Nothing but the records, repeated exactly, should form the response.

▽

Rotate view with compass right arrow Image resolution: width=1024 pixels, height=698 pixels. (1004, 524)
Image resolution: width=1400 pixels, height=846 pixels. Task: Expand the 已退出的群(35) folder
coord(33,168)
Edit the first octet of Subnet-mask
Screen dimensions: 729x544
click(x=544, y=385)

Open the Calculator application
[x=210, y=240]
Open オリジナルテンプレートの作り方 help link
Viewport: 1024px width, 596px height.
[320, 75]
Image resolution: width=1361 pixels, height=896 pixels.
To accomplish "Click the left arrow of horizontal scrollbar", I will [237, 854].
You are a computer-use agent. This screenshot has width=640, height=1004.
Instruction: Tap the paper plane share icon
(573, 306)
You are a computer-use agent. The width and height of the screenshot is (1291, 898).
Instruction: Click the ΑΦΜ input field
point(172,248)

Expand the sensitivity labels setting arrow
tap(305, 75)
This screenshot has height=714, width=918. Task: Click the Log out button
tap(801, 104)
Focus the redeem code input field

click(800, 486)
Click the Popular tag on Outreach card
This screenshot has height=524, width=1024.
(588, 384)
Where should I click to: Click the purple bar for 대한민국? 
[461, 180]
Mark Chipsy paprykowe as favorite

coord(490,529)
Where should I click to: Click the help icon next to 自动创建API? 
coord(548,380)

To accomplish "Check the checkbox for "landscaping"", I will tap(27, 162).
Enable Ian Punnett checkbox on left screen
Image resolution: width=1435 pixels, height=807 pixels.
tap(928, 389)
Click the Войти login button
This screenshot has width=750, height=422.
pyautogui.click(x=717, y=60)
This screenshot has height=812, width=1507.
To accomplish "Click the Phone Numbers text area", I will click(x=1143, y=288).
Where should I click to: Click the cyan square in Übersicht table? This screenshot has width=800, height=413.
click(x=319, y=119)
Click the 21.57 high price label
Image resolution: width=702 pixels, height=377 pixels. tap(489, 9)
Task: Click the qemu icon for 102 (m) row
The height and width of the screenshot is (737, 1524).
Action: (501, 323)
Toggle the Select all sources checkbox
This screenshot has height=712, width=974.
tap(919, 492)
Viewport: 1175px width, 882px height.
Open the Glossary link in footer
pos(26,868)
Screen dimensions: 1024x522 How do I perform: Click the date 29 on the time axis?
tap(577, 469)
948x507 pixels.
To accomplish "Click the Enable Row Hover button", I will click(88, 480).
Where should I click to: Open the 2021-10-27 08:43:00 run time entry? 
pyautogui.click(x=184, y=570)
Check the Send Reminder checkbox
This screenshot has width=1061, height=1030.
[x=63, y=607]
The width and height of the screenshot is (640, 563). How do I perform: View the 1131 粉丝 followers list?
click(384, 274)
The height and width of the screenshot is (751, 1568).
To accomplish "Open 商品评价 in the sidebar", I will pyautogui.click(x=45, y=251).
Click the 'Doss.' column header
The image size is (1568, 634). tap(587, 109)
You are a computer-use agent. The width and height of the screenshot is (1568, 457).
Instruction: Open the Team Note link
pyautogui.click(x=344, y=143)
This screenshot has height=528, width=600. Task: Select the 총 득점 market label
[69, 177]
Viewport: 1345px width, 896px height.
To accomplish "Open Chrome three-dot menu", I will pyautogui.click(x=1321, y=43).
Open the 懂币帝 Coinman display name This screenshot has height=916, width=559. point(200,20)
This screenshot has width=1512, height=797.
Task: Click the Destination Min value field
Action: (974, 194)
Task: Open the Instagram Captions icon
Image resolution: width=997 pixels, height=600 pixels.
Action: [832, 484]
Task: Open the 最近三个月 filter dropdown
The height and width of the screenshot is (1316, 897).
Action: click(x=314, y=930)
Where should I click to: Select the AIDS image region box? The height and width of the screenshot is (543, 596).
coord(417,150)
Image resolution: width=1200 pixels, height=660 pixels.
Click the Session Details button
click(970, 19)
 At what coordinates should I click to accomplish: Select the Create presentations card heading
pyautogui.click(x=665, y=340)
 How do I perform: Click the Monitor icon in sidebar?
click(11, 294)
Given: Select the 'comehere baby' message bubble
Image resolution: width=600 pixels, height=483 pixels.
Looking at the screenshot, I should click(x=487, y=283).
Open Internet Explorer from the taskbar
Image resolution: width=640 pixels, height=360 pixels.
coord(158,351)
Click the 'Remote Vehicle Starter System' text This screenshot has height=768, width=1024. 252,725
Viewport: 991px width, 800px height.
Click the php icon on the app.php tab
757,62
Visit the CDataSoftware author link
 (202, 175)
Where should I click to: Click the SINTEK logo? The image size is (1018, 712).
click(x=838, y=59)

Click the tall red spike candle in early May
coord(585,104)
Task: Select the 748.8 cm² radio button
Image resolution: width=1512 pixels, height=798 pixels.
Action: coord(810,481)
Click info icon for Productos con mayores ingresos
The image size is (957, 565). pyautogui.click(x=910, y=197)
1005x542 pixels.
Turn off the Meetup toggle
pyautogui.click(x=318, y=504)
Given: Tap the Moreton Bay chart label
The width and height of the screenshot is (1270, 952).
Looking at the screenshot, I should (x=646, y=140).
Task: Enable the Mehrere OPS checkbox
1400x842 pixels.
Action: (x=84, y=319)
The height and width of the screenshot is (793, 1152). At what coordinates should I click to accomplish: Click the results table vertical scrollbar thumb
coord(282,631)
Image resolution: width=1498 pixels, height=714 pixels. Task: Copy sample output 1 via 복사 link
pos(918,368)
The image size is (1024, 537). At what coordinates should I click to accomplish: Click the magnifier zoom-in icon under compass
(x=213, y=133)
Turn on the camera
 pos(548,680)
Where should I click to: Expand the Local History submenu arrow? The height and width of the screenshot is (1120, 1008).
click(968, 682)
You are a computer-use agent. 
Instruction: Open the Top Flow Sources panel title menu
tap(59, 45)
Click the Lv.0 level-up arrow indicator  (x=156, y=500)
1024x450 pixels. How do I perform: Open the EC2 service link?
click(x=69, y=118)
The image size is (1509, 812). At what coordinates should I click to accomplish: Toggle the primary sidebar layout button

△

## [Completed task]
Rotate view with compass right arrow Image resolution: width=1024 pixels, height=698 pixels. (1004, 524)
Image resolution: width=1400 pixels, height=846 pixels. Task: Expand the 已退出的群(35) folder
coord(33,168)
Edit the first octet of Subnet-mask
Screen dimensions: 729x544
click(x=544, y=385)

Open the Calculator application
[x=210, y=240]
Open オリジナルテンプレートの作り方 help link
Viewport: 1024px width, 596px height.
[320, 75]
Image resolution: width=1361 pixels, height=896 pixels.
To accomplish "Click the left arrow of horizontal scrollbar", I will [237, 854].
You are a computer-use agent. This screenshot has width=640, height=1004.
Instruction: Tap the paper plane share icon
(573, 306)
You are a computer-use agent. The width and height of the screenshot is (1291, 898).
Instruction: Click the ΑΦΜ input field
point(172,248)

Expand the sensitivity labels setting arrow
tap(305, 75)
This screenshot has height=714, width=918. Task: Click the Log out button
tap(801, 104)
Focus the redeem code input field

click(800, 486)
Click the Popular tag on Outreach card
This screenshot has height=524, width=1024.
(588, 384)
Where should I click to: Click the purple bar for 대한민국? 
[461, 180]
Mark Chipsy paprykowe as favorite

coord(490,529)
Where should I click to: Click the help icon next to 自动创建API? 
coord(548,380)

To accomplish "Check the checkbox for "landscaping"", I will tap(27, 162).
Enable Ian Punnett checkbox on left screen
Image resolution: width=1435 pixels, height=807 pixels.
tap(928, 389)
Click the Войти login button
This screenshot has width=750, height=422.
pyautogui.click(x=717, y=60)
This screenshot has height=812, width=1507.
To accomplish "Click the Phone Numbers text area", I will click(x=1143, y=288).
Where should I click to: Click the cyan square in Übersicht table? This screenshot has width=800, height=413.
click(x=319, y=119)
Click the 21.57 high price label
Image resolution: width=702 pixels, height=377 pixels. tap(489, 9)
Task: Click the qemu icon for 102 (m) row
The height and width of the screenshot is (737, 1524).
Action: (501, 323)
Toggle the Select all sources checkbox
This screenshot has height=712, width=974.
tap(919, 492)
Viewport: 1175px width, 882px height.
Open the Glossary link in footer
pos(26,868)
Screen dimensions: 1024x522 How do I perform: Click the date 29 on the time axis?
tap(577, 469)
948x507 pixels.
To accomplish "Click the Enable Row Hover button", I will click(88, 480).
Where should I click to: Open the 2021-10-27 08:43:00 run time entry? 
pyautogui.click(x=184, y=570)
Check the Send Reminder checkbox
This screenshot has width=1061, height=1030.
[x=63, y=607]
The width and height of the screenshot is (640, 563). How do I perform: View the 1131 粉丝 followers list?
click(384, 274)
The height and width of the screenshot is (751, 1568).
To accomplish "Open 商品评价 in the sidebar", I will pyautogui.click(x=45, y=251).
Click the 'Doss.' column header
The image size is (1568, 634). tap(587, 109)
You are a computer-use agent. The width and height of the screenshot is (1568, 457).
Instruction: Open the Team Note link
pyautogui.click(x=344, y=143)
This screenshot has height=528, width=600. Task: Select the 총 득점 market label
[69, 177]
Viewport: 1345px width, 896px height.
To accomplish "Open Chrome three-dot menu", I will pyautogui.click(x=1321, y=43).
Open the 懂币帝 Coinman display name This screenshot has height=916, width=559. point(200,20)
This screenshot has width=1512, height=797.
Task: Click the Destination Min value field
Action: (974, 194)
Task: Open the Instagram Captions icon
Image resolution: width=997 pixels, height=600 pixels.
Action: [832, 484]
Task: Open the 最近三个月 filter dropdown
The height and width of the screenshot is (1316, 897).
Action: click(x=314, y=930)
Where should I click to: Select the AIDS image region box? The height and width of the screenshot is (543, 596).
coord(417,150)
Image resolution: width=1200 pixels, height=660 pixels.
Click the Session Details button
click(970, 19)
 At what coordinates should I click to accomplish: Select the Create presentations card heading
pyautogui.click(x=665, y=340)
 How do I perform: Click the Monitor icon in sidebar?
click(11, 294)
Given: Select the 'comehere baby' message bubble
Image resolution: width=600 pixels, height=483 pixels.
Looking at the screenshot, I should click(x=487, y=283).
Open Internet Explorer from the taskbar
Image resolution: width=640 pixels, height=360 pixels.
coord(158,351)
Click the 'Remote Vehicle Starter System' text This screenshot has height=768, width=1024. 252,725
Viewport: 991px width, 800px height.
Click the php icon on the app.php tab
757,62
Visit the CDataSoftware author link
 (202, 175)
Where should I click to: Click the SINTEK logo? The image size is (1018, 712).
click(x=838, y=59)

Click the tall red spike candle in early May
coord(585,104)
Task: Select the 748.8 cm² radio button
Image resolution: width=1512 pixels, height=798 pixels.
Action: coord(810,481)
Click info icon for Productos con mayores ingresos
The image size is (957, 565). pyautogui.click(x=910, y=197)
1005x542 pixels.
Turn off the Meetup toggle
pyautogui.click(x=318, y=504)
Given: Tap the Moreton Bay chart label
The width and height of the screenshot is (1270, 952).
Looking at the screenshot, I should (x=646, y=140).
Task: Enable the Mehrere OPS checkbox
1400x842 pixels.
Action: (x=84, y=319)
The height and width of the screenshot is (793, 1152). At what coordinates should I click to accomplish: Click the results table vertical scrollbar thumb
coord(282,631)
Image resolution: width=1498 pixels, height=714 pixels. Task: Copy sample output 1 via 복사 link
pos(918,368)
The image size is (1024, 537). At what coordinates should I click to accomplish: Click the magnifier zoom-in icon under compass
(x=213, y=133)
Turn on the camera
 pos(548,680)
Where should I click to: Expand the Local History submenu arrow? The height and width of the screenshot is (1120, 1008).
click(968, 682)
You are a computer-use agent. 
Instruction: Open the Top Flow Sources panel title menu
tap(59, 45)
Click the Lv.0 level-up arrow indicator  (x=156, y=500)
1024x450 pixels. How do I perform: Open the EC2 service link?
click(x=69, y=118)
The image size is (1509, 812). At what coordinates should I click to accomplish: Toggle the primary sidebar layout button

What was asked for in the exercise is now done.